Schmetterling und Taucherglocke

Le scaphandre et le papillon

Frankreich/USA 2007 · 112 min.
Regie: Julian Schnabel
Drehbuch:
Kamera: Janusz Kaminski
Darsteller: Mathieu Amalric, Emmanuelle Seigner, Marie-Josée Croze, Anne Consigny, Patrick Chesnais u.a.
Mathieu Amalric und Emmanuelle Seigner

Das Auge des Betrachters

Etwas zu weit­win­kelig und bei allem Umfang merk­würdig einge­schränkt ist der Blick, mit dem die Kamera uns die Welt zeigt. In der Mitte scharf, zu den Rändern hin unscharf. Immer wieder kurz unter­bro­chen von einem Sekun­den­bruch­teil schwarz. Die Menschen auf der Leinwand reden – die Antwort hören wir aus einer Art tonlosem Off in Form einer Erzäh­ler­stimme. Und wie uns Zuschauern im Saal dämmert es auch dieser erst allmäh­lich, was hier eigent­lich passiert: Denn was wir sehen und hören ist exakt die Selbst­wahr­neh­mung der Haupt­figur. Dieser Jean-Dominique Bauby (Mathieu Amalric) wacht aus dem Koma aus und reali­siert, dass er lebendig begraben ist, und das im eigenen Körper.

Am Anfang stand ein Gehirn­schlag, der den 43-jährigen Pariser Glamour­jour­na­listen mitten aus dem Leben riß. Zu Beginn des Films findet sich Bauby im Kran­ken­bett wieder. Er ist voll­s­tändig bei Sinnen, sein Verstand intakt, aber ebenso voll­s­tändig gelähmt. Durch das Locked-in-Syndrom einge­schlossen im eigenen Leib. Der einzige Weg, etwas von der Welt zu erfahren, sind Hör- und Riechsinn, und ein (!) Auge, das ihm geblieben ist – der Weit­win­kel­blick vom Anfang. Und der einzige Weg, der Welt etwas mitzu­teilen, ist das Blinzeln eben dieses Auges. Schmet­ter­ling und Taucher­glocke ist ein klaus­tro­pho­bi­scher Horror­film, der mitten aus dem Leben stammt.

Denn Jean-Dominique Bauby gab es wirklich, und die Vorlage zum neuen Film von Julien Schnabel (Basquiat, Before Night Falls) sind die Memoiren, die Bauby innerhalb eines Jahres auf dem Kran­ken­bett diktiert hat. Anfang Dezember 1995 erlitt er den Schlag, im März 1997, nur zwei Wochen nach Erscheinen des Buches, starb er an einer Lungen­ent­zün­dung.

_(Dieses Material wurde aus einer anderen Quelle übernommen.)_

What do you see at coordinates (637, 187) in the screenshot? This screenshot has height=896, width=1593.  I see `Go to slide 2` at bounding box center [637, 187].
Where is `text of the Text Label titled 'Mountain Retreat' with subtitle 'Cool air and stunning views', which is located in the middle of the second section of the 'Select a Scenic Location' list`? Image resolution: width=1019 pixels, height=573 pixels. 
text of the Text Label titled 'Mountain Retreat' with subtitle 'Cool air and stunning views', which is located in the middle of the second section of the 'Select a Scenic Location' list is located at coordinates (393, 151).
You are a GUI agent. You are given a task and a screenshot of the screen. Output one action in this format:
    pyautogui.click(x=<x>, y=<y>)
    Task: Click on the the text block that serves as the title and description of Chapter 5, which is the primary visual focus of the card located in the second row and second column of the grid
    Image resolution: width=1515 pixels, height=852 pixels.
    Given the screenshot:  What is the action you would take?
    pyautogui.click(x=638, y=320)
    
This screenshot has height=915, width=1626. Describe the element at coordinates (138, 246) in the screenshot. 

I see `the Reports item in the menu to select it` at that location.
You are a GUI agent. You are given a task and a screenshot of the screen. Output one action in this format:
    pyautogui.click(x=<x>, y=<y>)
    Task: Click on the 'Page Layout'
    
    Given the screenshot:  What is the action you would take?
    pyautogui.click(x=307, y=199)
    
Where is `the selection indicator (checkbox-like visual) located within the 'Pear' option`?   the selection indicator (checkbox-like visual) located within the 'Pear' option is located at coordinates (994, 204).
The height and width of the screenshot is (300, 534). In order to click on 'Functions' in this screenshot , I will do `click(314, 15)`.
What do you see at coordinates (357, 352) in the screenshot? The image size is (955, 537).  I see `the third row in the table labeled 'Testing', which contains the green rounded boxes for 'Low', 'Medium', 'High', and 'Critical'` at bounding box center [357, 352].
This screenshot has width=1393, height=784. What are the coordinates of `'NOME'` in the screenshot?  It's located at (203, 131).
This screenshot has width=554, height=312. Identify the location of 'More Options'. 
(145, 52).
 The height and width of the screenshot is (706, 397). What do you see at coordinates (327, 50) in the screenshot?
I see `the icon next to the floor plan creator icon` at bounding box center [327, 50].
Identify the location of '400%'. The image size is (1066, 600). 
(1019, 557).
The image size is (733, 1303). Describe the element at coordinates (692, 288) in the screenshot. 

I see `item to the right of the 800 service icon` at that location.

»Ich möchte sterben«, das sind die ersten Worte, die Bauby diktiert, nachdem er verstanden hat, wie er mittels Blinzeln des Lides Buch­staben auswählt und so Worte und Sätze »schreiben« kann. Zunächst erlebt man das Leid und die Erfahrung des Krank­seins, dann folgt bald der Entschluss: »Ich entschied, mich nicht mehr zu bemit­leiden. Außer meinem Auge sind zwei weitere Dinge nicht gelähmt: Meine Phantasie und mein Gedächtnis«. In Rück­bli­cken weitet der Film seinen Horizont auch über Baubys Auge aus, ohne an Inten­sität einzu­büßen. Das Ergebnis ist in Schnabels Händen ein wunder­barer, trotz des Themas auch wunder­schöner Film.
Kein Film, der – wie so oft, wenn es um Krankheit und Leiden geht – im plumpen Sinne »für Lebens­freude und Opti­mismus plädiert«, nicht das Klischee von der »Feier des Lebens« und nicht die Klischee-Behaup­tung vom Glück der Krankheit, davon, dass einem Krank­heiten das Auge öffnen könne »für die Dinge, die wirklich zählen«. Fern von derlei Papper­la­papp verleugnet der Film keine Sekunde die Kata­strophe von Baubys Schicksal. Er ist hart, aber humorvoll und auf merk­wür­dige Weise tröstend, weil Bauby selbst neugierig und offen ist, herrlich sarkas­tisch und mitunter unge­bro­chen egois­tisch. Gerade dadurch ist der Film jederzeit spannend. Ein Film über Wahr­neh­mung, der uns Zuschauern in seiner Reduktion eine Welt neu eröffnet.